Michael Snow is a professor of physics at Indiana University (IU) in Bloomington. He conducts research using mainly slow neutrons to address questions in nuclear/ particle physics, astrophysics/cosmology, condensed matter physics, and gravity. Scientific achievements include: (1) measurement of the Bose condensate fraction in superfluid helium using deep inelastic neutron scattering, (2) measurement of the neutron lifetime using a Penning trap, (3) development of neutron polarizers and analyzers based on transmission through laser polarized helium gas, (3) high-precision measurements of neutron coherent scattering lengths of H, D, and He using neutron interferometry, (4) measurements of the weak interaction between the neutron and the proton, (5) searches for chameleon dark energy fields using neutron interferometry, (6) searches for axion-like particles, in-matter gravitational torsion, and possible exotic forces on neutrons.

Snow has performed several experiments at the Los Alamos Neutron Science Center (LANSCE) as part of the TRIPLE, NPDGamma, and NSR collaborations. He is the director of the IU Center for Spacetime Symmetries, the IU MS program in accelerator physics associated with the US Particle Accelerator School, and is a fellow of the American Physical Society in the area of precision measurements and fundamental constants. He is the co-spokesperson for the NPDGamma collaboration and is the spokesperson for the NSR and the NOPTREX collaborations. He was the chair of the Instrument Development Team for the nuclear and particle physics beamline at the Spallation Neutron Source at Oak Ridge National Lab and is the chair of the committee for fundamental neutron physics at the European Spallation Source.

Dr. van Buuren received the PhD. in physics, in 1996 from the University of British Columbia, Canada. In 1998 he became a staff scientist at LLNL, in 2007 became the Group Leader of the Nanoscale Materials Science and Technology Group and in 2015 he became the Deputy Division Leader for science and technology of the Materials Science Division.

His research interests include; advanced and functional materials for energy conversion and storage, the micro- meso- and nanoscale structure of engineered materials; e.g. assembled nano-materials, nanoporous materials and membranes, biomimetic and bio-inspired nanomaterials and the development of in-situ and operando materials characterization techniques for advanced manufacturing processes. This including ultrafast x-ray diagnostics for the characterization of materials under extreme conditions and the use small angle neutron and x-ray scattering to study of structural and mechanical properties in high explosives and porous materials such as metal foams, aerogels and membranes. He has authored and coauthored more than 140 technical articles and is on the advisory board of numerous DOE and international  user facilities including the Advanced Light Source and the Stanford Synchrotron Radiation Lightsource he is also is the chair of the LLNL materials LDRD portfolio

Dr. Jennifer Ciezak-Jenkins serves as a Senior Experimental Research Physicist in the Weapons and Materials Research Directorate of the Army Research Laboratory located at Aberdeen Proving Ground, Maryland. As part of her official duties, she is the program manager for the Disruptive Energetic Materials and Propulsion Technology program at the Army Research Laboratory, as well as the Disruptive Energetics Program at the Army Research Office.

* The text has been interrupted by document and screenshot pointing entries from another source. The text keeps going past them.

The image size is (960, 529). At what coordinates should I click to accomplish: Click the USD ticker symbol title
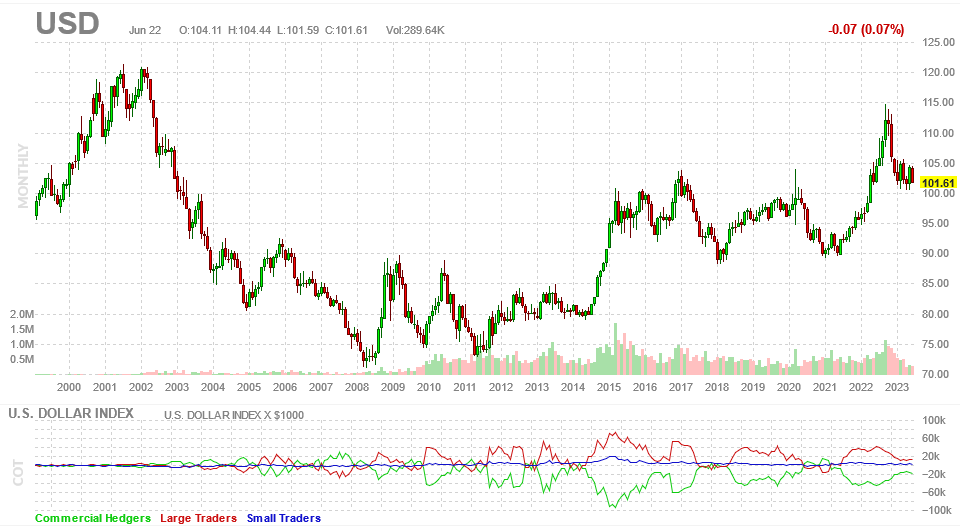(67, 23)
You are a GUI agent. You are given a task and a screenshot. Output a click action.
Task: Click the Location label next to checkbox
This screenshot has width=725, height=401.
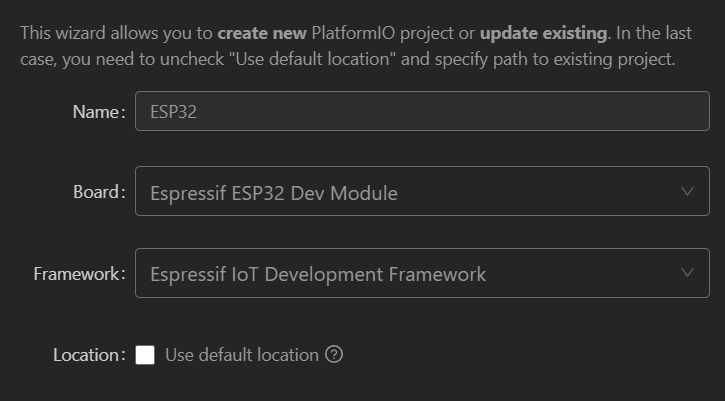(x=89, y=355)
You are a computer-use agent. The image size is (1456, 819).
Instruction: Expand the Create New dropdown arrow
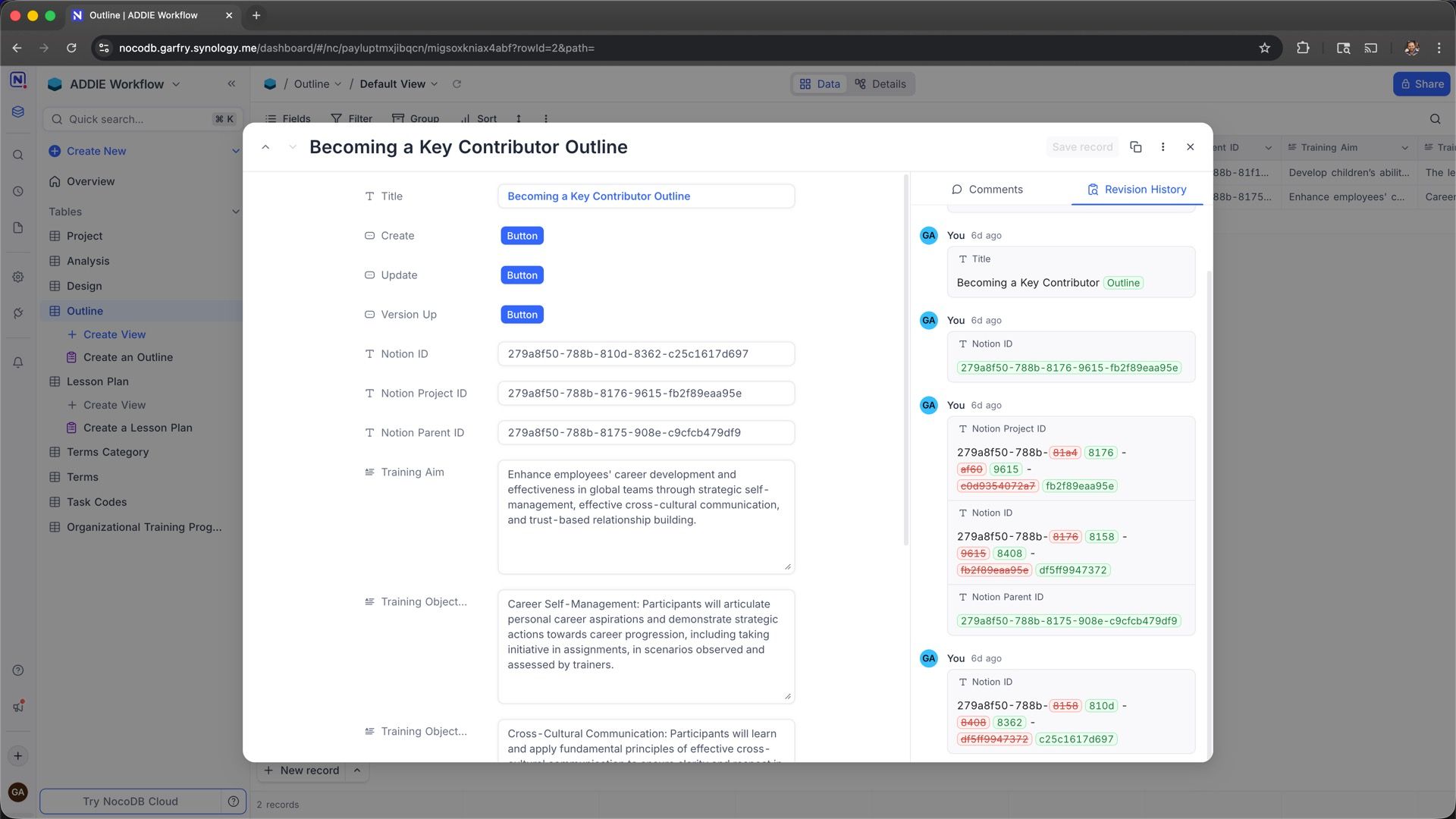(x=235, y=151)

Dr. Ciezak-Jenkins received her Ph.D. in 2004 from Syracuse University, where her thesis work centered on the use of inelastic neutron and Compton scattering to study charge transfer mechanisms in simple organic bimolecular complexes. Upon graduation, she was awarded a National Research Council Fellowship at the Army Research Laboratory, which was executed at the NIST Center for Neutron Research, and her tenure focused on studying the high-pressure phase behavior of conventional energetic materials using inelastic neutron scattering and neutron powder diffraction to obtain equation-of-state data necessary for validation and verification of modeling and simulation codes. During this time, she was also a visiting investigator at the Geophysical Laboratory of the Carnegie Institution of Washington working with Dr. Russ Hemley on the use of high-pressure to synthesize novel high-energy density extended solids. In 2006, she joined the US Army Research Laboratory as a Research Physicist and work in her research group currently investigates the use of non-traditional physics based methods, such as high-pressure and plasma vapor deposition, to synthesize new high-energy density materials, such as polynitrogens. Additionally, her group performs dynamic high-pressure studies using laser driven flyer plates and light gas guns, as well as imaging studies investigating the physics of failure in various materials of interest to the defense community.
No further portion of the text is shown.